Secondo la legge del karma ad ogni azione corrisponde una reazione dello stesso segno. 

Non è tuttavia raro sperimentare come persino un’azione virtuosa possa nell’immediato produrre effetti dolorosi, anche perché oggi le persone sono fortemente condizionate e ad un'azione benefica potrebbero reagire con ostilità.

In ogni caso, anche se da un agire compiuto con coerenza e rettitudine non dovessero scaturire immediatamente risultati piacevoli, possiamo avere la certezza che questi si sono già prodotti su un piano superiore di realtà che attiene alla nostra natura più  profonda, perché così avviene quando l’azione è fondata sul dharma, ovvero su quelle leggi universali eterne ed infallibili che governano e sostengono la vita di ogni essere vivente e del creato intero.

La persona saggia che agisce in armonia con il dharma sperimenta nel proprio intimo serenità e soddisfazione impagabili, non dipendenti da cause esterne, e non si preoccupa troppo se per brevi o lunghi periodi dovrà sopportare temporanee conseguenze disagevoli (tapas).

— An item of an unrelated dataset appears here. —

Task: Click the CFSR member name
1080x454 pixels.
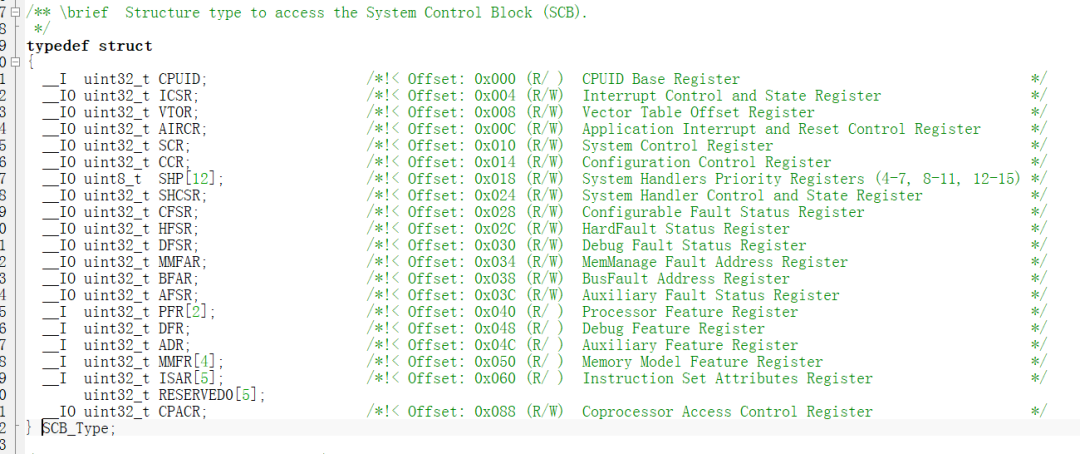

Colui che invece vuole godere subito e a tutti i costi del risultato delle proprie azioni, magari a scapito del benessere altrui, potrà al momento ottenere una qualche fugace ed illusoria soddisfazione che tuttavia, proprio perché conseguita in violazione al  dharma, si trasformerà a tempo debito in inevitabile sofferenza.

 La Bhagavad-gita (XVIII.38) insegna che il piacere prodotto dal contatto dei sensi con i loro oggetti all’inizio sembra nettare ma alla fine si rivela amaro come il veleno perché ne scaturisce una pseudo-felicità indotta da rajoguna, ovvero dalla bramosìa dell'ego empirico, che non ha nulla a che vedere con quello stato di profonda e duratura beatitudine interiore a cui ognuno di noi intimamente anela.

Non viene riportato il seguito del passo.